(Lines from a pointing dataset)
※

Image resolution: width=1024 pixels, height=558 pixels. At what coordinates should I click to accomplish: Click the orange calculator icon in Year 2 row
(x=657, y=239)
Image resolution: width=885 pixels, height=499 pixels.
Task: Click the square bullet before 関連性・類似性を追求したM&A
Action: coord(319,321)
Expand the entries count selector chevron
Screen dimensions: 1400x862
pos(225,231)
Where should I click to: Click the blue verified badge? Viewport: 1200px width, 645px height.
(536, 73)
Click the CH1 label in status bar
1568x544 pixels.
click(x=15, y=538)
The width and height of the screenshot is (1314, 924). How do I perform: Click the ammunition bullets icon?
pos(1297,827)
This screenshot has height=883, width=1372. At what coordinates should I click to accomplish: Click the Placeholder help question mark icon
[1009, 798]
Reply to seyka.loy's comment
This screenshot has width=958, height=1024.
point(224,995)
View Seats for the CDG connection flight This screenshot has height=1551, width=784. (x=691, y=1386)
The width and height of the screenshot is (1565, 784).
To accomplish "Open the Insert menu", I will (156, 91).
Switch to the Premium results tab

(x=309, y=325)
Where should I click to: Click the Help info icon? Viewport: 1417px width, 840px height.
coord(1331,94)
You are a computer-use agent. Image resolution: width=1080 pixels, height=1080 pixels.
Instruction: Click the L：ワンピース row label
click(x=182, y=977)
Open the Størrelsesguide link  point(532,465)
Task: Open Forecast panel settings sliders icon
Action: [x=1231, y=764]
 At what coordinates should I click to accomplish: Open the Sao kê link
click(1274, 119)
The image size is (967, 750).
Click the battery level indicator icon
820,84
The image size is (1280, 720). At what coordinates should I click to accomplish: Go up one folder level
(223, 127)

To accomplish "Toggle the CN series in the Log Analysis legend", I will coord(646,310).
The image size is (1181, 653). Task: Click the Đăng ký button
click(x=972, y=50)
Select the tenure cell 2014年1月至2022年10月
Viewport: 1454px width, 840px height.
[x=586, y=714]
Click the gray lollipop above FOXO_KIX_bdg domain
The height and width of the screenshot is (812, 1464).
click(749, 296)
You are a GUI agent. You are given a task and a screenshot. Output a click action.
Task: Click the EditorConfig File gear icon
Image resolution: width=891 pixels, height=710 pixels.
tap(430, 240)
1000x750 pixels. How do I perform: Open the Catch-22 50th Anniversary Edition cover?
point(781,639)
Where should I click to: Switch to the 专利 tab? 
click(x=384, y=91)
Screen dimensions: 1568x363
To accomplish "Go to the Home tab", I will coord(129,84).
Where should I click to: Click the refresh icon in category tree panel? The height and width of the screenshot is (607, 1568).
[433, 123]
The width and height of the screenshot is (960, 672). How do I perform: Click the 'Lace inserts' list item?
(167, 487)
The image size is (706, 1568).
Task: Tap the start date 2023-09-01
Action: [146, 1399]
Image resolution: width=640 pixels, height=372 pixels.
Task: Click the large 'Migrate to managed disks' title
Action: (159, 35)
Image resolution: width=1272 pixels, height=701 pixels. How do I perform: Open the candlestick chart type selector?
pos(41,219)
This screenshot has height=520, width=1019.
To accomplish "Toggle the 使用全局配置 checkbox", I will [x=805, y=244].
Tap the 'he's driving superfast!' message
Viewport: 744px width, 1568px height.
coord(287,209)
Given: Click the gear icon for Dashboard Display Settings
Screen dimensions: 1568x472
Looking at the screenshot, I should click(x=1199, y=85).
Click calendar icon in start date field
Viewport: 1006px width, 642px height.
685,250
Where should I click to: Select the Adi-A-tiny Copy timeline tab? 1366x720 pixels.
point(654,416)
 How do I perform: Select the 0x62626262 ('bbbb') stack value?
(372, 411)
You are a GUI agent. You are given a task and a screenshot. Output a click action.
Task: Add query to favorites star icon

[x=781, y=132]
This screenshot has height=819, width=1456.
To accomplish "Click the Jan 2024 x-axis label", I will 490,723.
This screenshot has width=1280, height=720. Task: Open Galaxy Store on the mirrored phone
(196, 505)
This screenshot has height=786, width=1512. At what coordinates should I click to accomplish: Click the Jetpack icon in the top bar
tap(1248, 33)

※

Rescale the lines from the line with "View Seats for" up to and including the line with "(x=309, y=325)": repeat them in full, requests included, multiplying every coordinate in the answers by 1.85 and rounding to whole numbers, with halves rounded up. Leave all other numbers unchanged.

#### SOLUTION
View Seats for the CDG connection flight This screenshot has height=1551, width=784. (x=1278, y=2564)
The width and height of the screenshot is (1565, 784).
To accomplish "Open the Insert menu", I will (289, 168).
Switch to the Premium results tab

(x=572, y=601)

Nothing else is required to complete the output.